The School Committee unanimously backed the switch, but member William Cameron showed some reservation. Cameron said he doesn't have a problem with removing Columbus' name from the holiday, citing that only Martin Luther King, George Washington, and Abraham Lincoln have public holidays in their name and Columbus doesn't reach that level of impact on the nation, but rather the replacing it with Indigenous Peoples Day.
"I don't think removing Columbus' name ought to be a matter of great controversy. What troubles me about this is the identification of a specific nationality or ethnic group as deserving their own recognition," Cameron said.
Cameron said Americans seem to be dividing among class, race, and other differences. He said people are more and more identifying by their separation rather than commonalities. He fears furthering that by creating public holidays for every ethnic group.
"We don't have any ethnic denoted public holidays.St. Patrick's Day is not a public holiday, we don't have an Irish Day, we don't have a Polish Day or Ukrainian Day which is a public holiday. We don't have a public holiday for the people who came from Africa and were enslaved for 250 years and then suffered under Jim Crow and various kinds of racial discrimination legally for over 100 years after. We don't have any designation for any of those. This is a new thing. Having a public holiday that celebrates one particular group of people is one that makes me very uneasy," Cameron said.

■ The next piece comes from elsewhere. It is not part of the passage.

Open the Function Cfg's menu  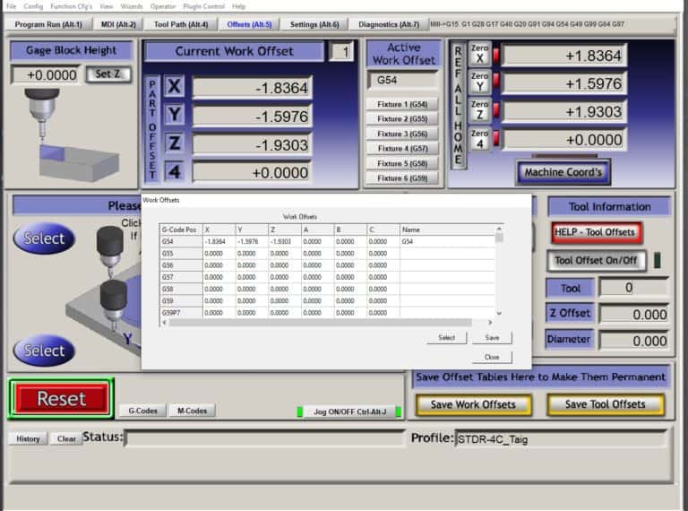click(x=70, y=6)
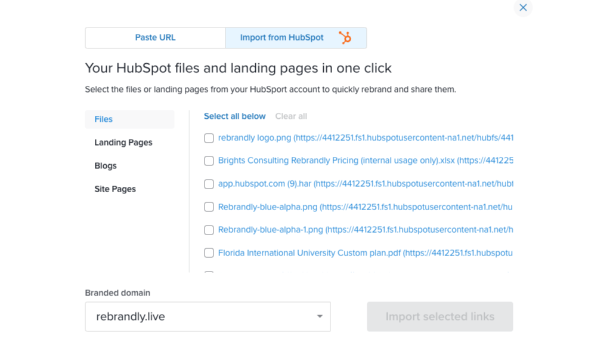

"I think it is well intended and this is a very local move. But I would be very concerned if this sentiment became national where we begin celebrating the cultures of people who came to a society where they were supposed to subscribe not to their ethnic nation but to a constitutional nation."
Member Dennis Powell, who is also the president of the local NAACP chapter, slightly disagrees. He said many of the accomplishments and impacts various cultures made on the country's history have been buried over time. He said telling a true history and celebrating those accomplishments outweighs the concern that every culture will want a holiday.
"We also have to keep in mind who they actually were. We think all black people in America were slaves. That's not true because there were black people here before slaves came here. In fact, they were the indigenous people. When you look at this, I think it is more important to me that we give recognition. It has got to start somewhere. There has to be some identification or truth of real history," Powell said. "I'm hoping what comes out of this is actual instruction in the history being taught."
Chairwoman Katherine Yon said the change in holiday will emphasize the positive impact indigenous people had on this nation.
"There has always been an attitude where we honor conquerors, with all this suppression, violence and bloodshed that goes along with it, and the arrogance that conquerors are somehow better than the people that they are fighting. And that's the idea, I think, we have to get rid of. Indigenous people have so much to offer but there has always been this idea of the conqueror over the victims," Yon said.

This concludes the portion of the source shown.